If you're interested in this sort of thing, you might find it more
interesting to look at a broader sample of functions.  The general
rules are:

a) element 0 is always a "code-vector": a sequence of machine instructions.
b) the last element is always a fixnum; bits in this fixnum describe
   various attributes of the function.
c) depending on whether one of the bits in (b) is set or not, the next-
   to-last element is the function's "name"; this is mostly for debugging,
   but there are some things (the macroexpansion of DEFUN, for instance)
   that attach greater significance to it.
d) depending on the setting of another bit in (b), the next-to-next-to-last
   element is a plist whose entries contain debugging information.
e) All other elements are things ("constants" or "immediates") that're
   referenced by the function.

Rules a-d apply to #'SHOW-UVECTOR, which means that elements 1 and 2
are just "constants that the function references": the format string
and the symbol FORMAT, in this case.

Looking at larger functions would give you a different impression,
but let's look at another small one:
.
? (defun bind-package-and-return-nil ()
    (let* ((*package* *package*))
      nil))
BIND-PACKAGE-AND-RETURN-NIL
? (show-uvector #'bind-package-and-return-nil)
0 : #<CODE-VECTOR #x5437666>
1 : #<SVAR *PACKAGE* 41 #x5035456>
2 : (FUNCTION-SYMBOL-MAP NIL)
3 : BIND-PACKAGE-AND-RETURN-NIL
4 : 8388608

Again, rules a-d apply, and this function only references a single
constant (element #1); that's an object of type CCL::SVAR that refers
to the special variable *PACKAGE*.  (SVARs are used in the per-thread
special-binding and reference code in recent versions of OpenMCL; in
older versions, this constant would have just been the symbol *PACKAGE*.)

>From this little sample, we can observe:
1)  It's fairly easy to find the constants that a compiled function
    (might) actually need to reference.
2)  There's currently no information retained about things that're
    referenced at compile-time (macros) or about things that're
    inlined, strength-reduced, dead-code-eliminated, source-transformed,
    or otherwise appeared in the source code but aren't referenced in
    the object code.  (UVREF, UVSIZE, DOTIMES in #'SHOW-UVECTOR).
3)  There's no metainformation that tells us in any detail -how- the
    constants are being used: a function like:

(defun cons-em-up ()
  (cons "~&~d : ~s" 'FORMAT))

makes random references to the same constants that #'SHOW-UVECTOR does,
and we wouldn't want an XREF utility to say that CONS-EM-UP calls FORMAT.
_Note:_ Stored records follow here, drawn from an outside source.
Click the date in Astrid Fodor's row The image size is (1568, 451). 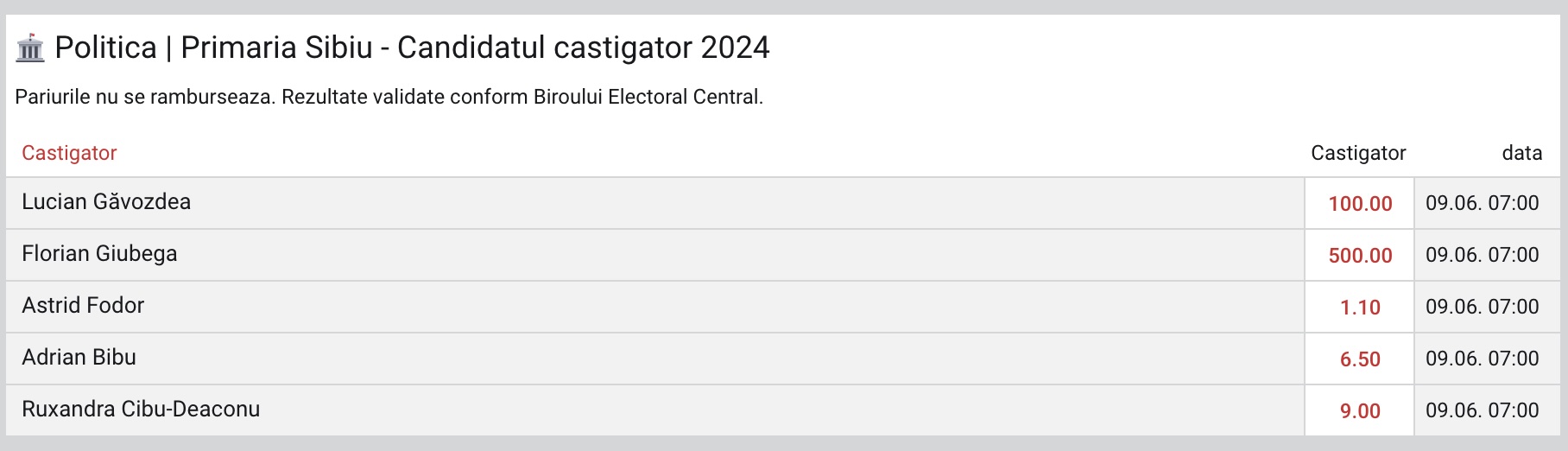pyautogui.click(x=1482, y=308)
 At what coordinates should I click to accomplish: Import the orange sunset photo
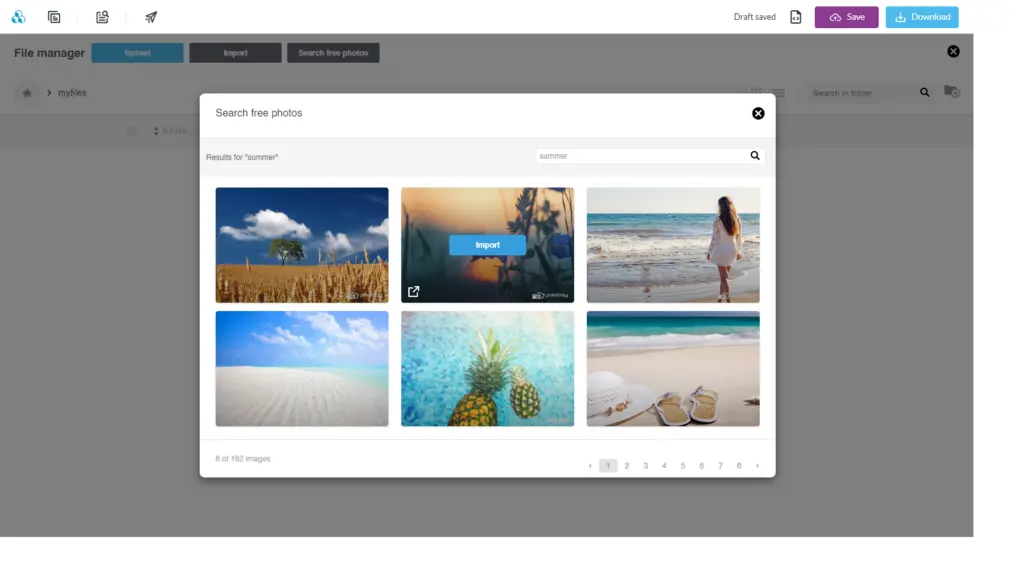click(487, 244)
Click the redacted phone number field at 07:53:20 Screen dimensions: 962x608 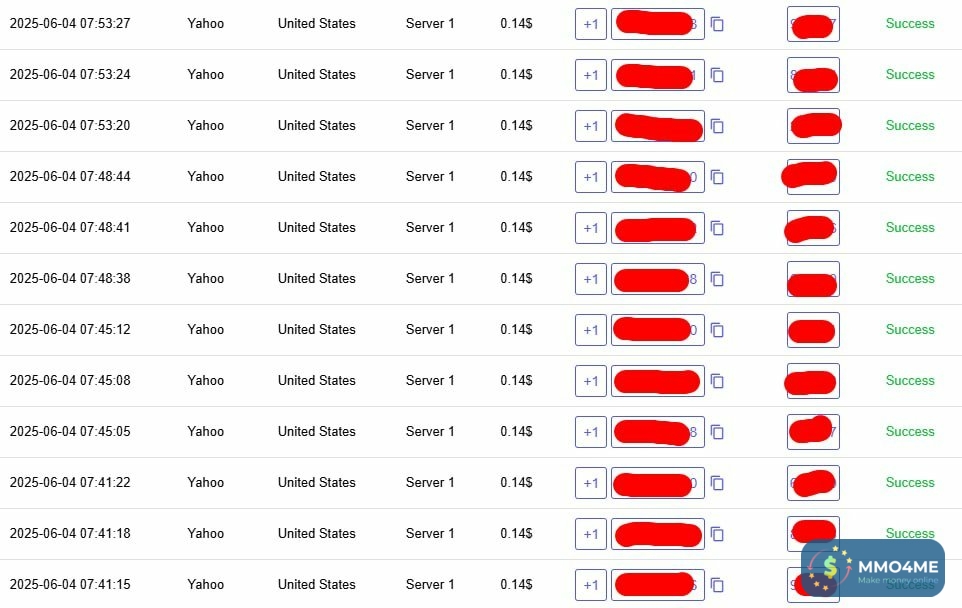[658, 126]
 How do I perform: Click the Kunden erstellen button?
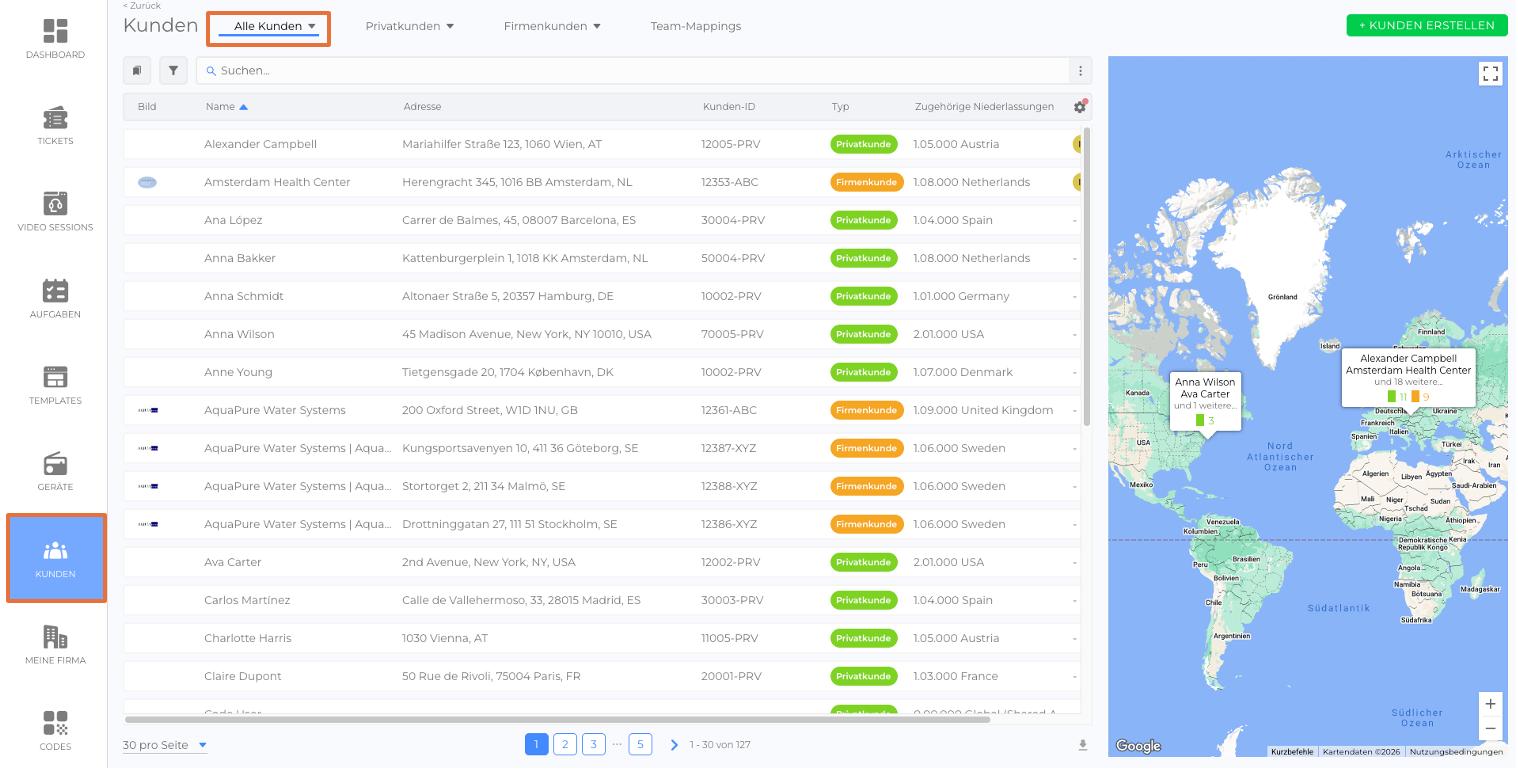tap(1426, 26)
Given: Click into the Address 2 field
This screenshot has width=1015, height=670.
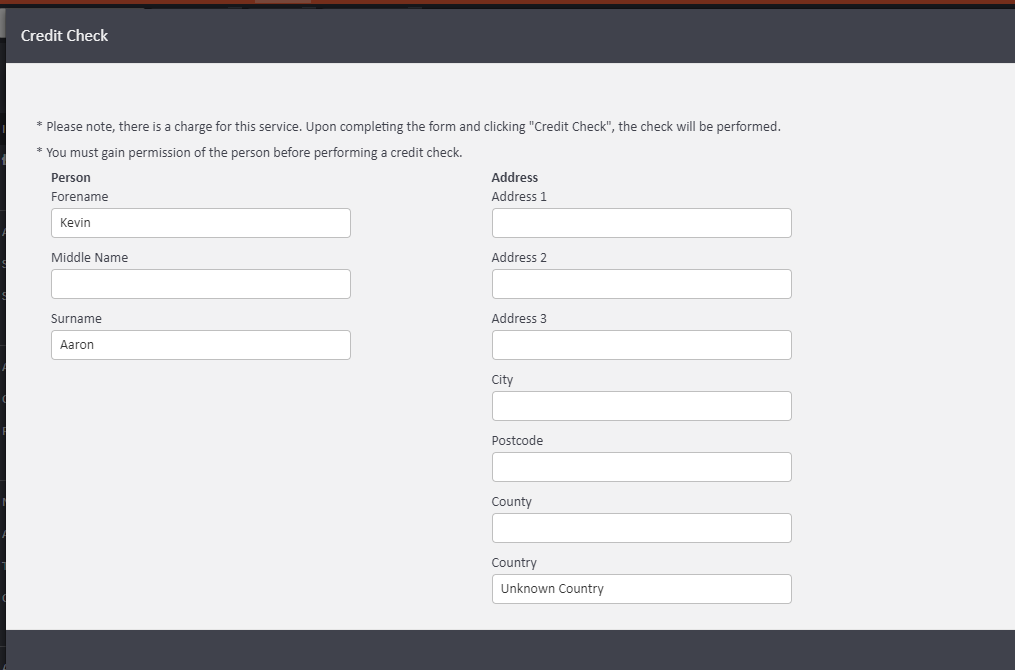Looking at the screenshot, I should [x=641, y=284].
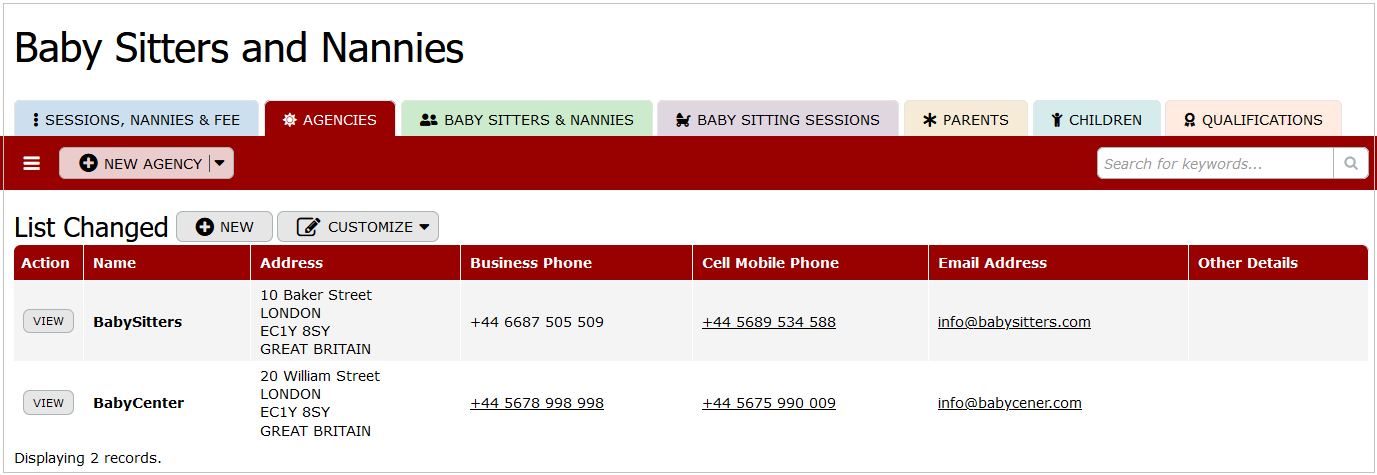Open Sessions, Nannies & Fee tab
This screenshot has width=1377, height=475.
136,120
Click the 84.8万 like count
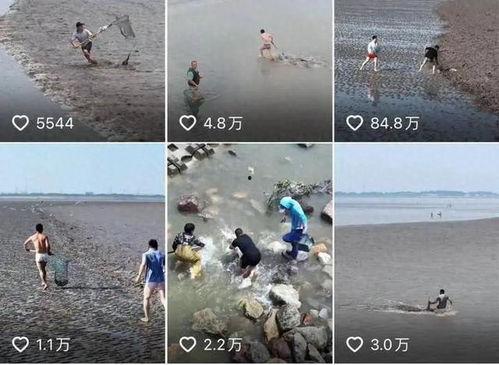The height and width of the screenshot is (365, 499). click(395, 124)
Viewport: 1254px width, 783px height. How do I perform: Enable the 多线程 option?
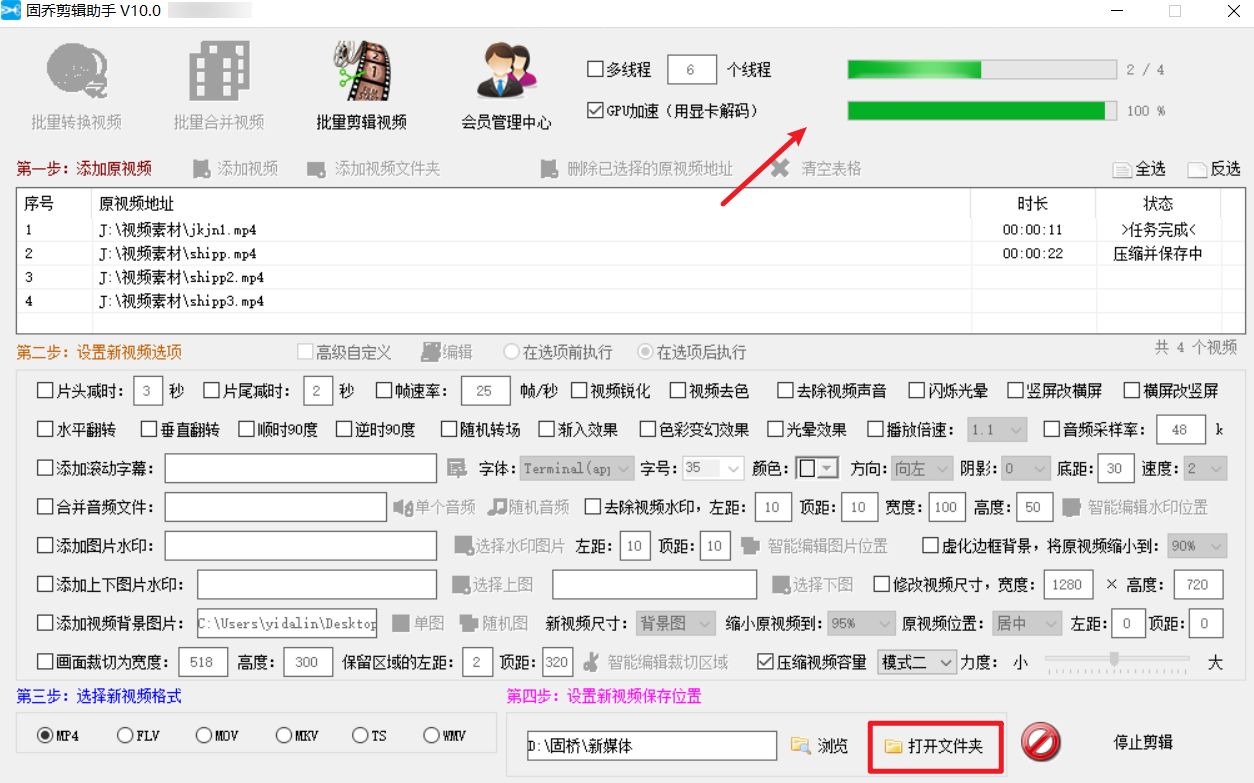[594, 68]
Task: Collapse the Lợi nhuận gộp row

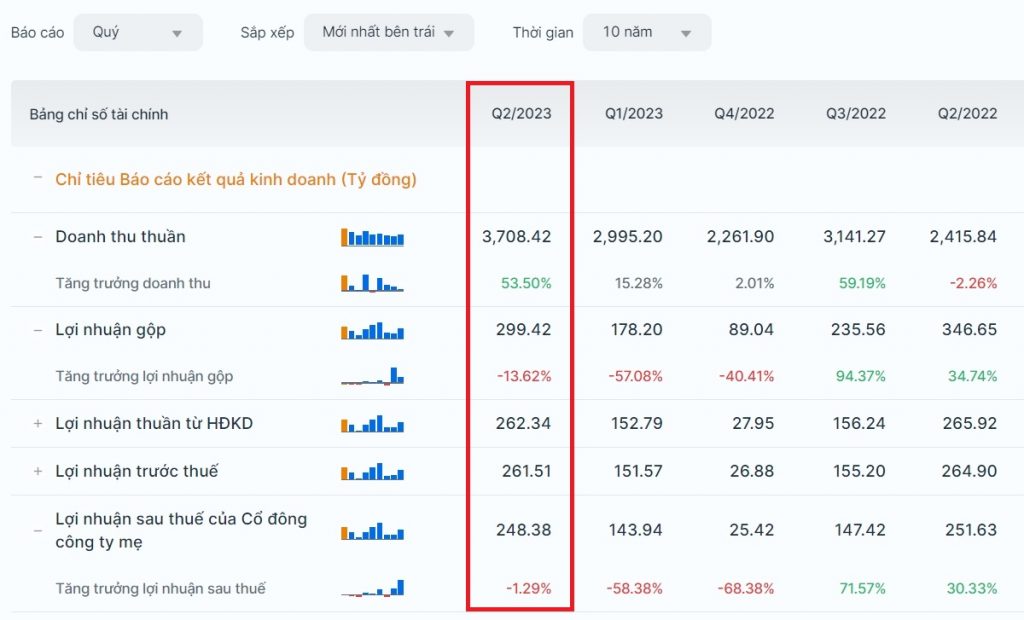Action: coord(38,330)
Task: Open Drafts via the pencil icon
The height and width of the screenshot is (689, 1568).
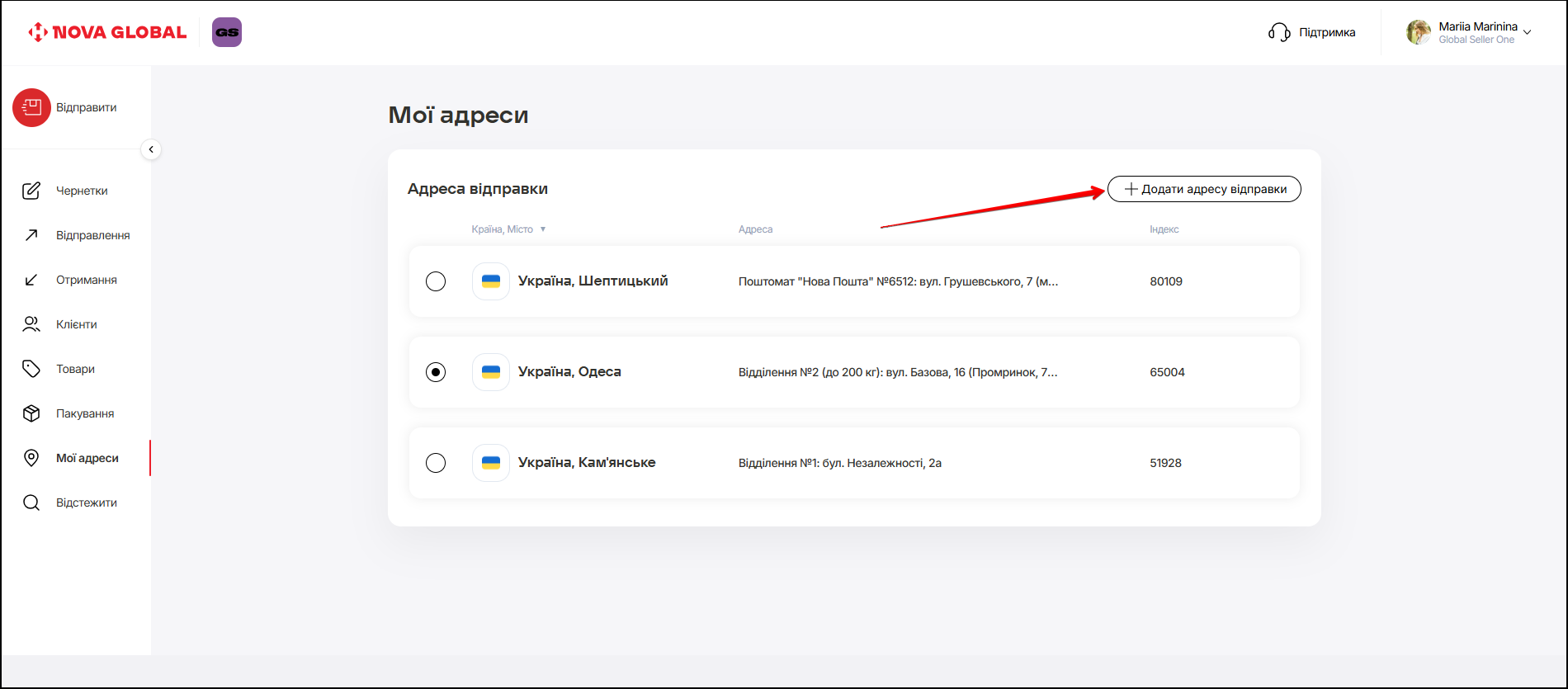Action: [x=31, y=191]
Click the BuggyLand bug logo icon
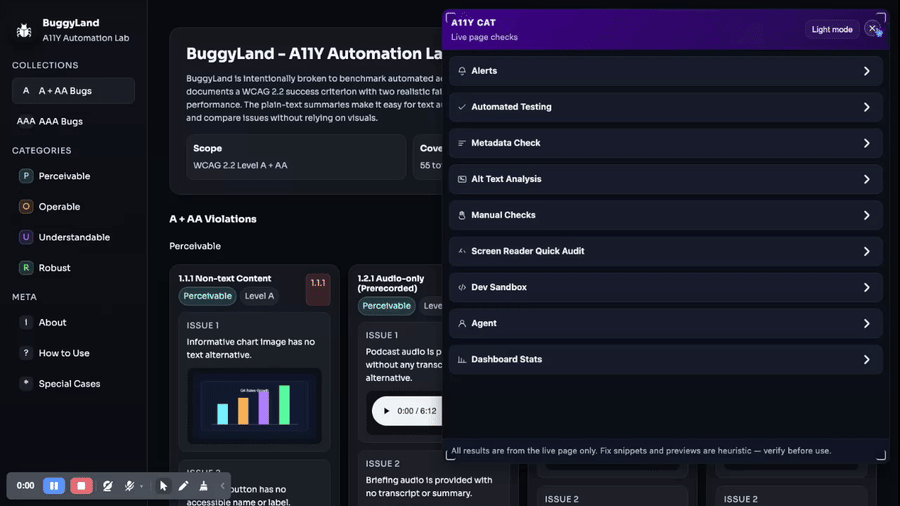This screenshot has height=506, width=900. tap(24, 30)
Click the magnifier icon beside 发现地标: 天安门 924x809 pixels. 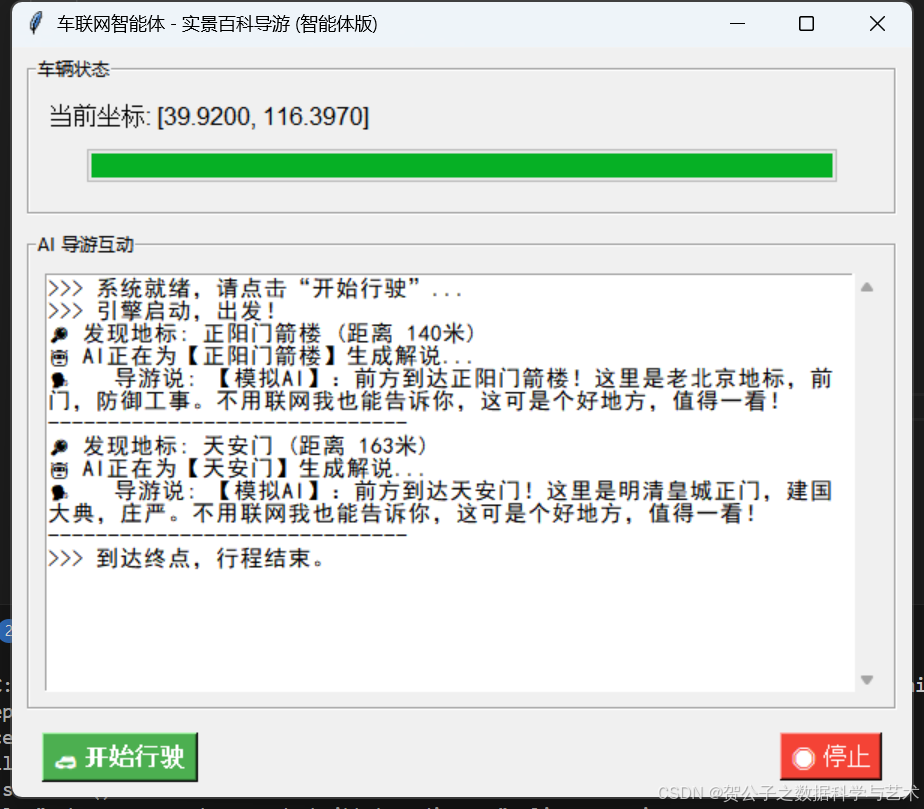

Let's assume that problem (2) is easy to solve, and that the compiler
frontend kept track of that fact that DOTIMES, UVREF, and UVSIZE were
referenced in the code and the backend just emitted those symbols as
constants, so #'SHOW-UVECTOR might look like:

0: #<code vector>
1: "~&~d : ~s"
2: FORMAT
3: DOTIMES
4: CCL:UVSIZE
5: CCL:UVREF
6: (FUNCTION-SYMBOL-MAP ...)
7: SHOW-UVECTOR
8: 8388864

(It might take a while to come up with a reasonable policy here:
is DOTIMES interesting ?  It might have macroexpanded into "calls"
to 1+, or =.  Are those interesting ? Etc.)  Once we've decided what's
interesting, it's not too hard to ensure that everything that was
interesting to the frontend shows up in the backend.

If we agree that problem 2's solvable, we can look at problem (3).
There seem to be a relatively finite number of interesting ways
in which a constant can be referenced.

0) as a global function name.  The last time that I checked, slightly
   over 50% of all function constants in MCL fell into this category;
   that was several years ago, but I'd be surprised if the percentage
   changes that often.
1) as an interesting macro name.
2) as a random argument to a function, return value, etc.
3) as a functonal argument to a function known to take functional
   arguments.
4) as a function name that only appeared in the sourcce
5) in a special variable reference operation.
6) in a special variable assignment operation.
7) in a special variable binding operation.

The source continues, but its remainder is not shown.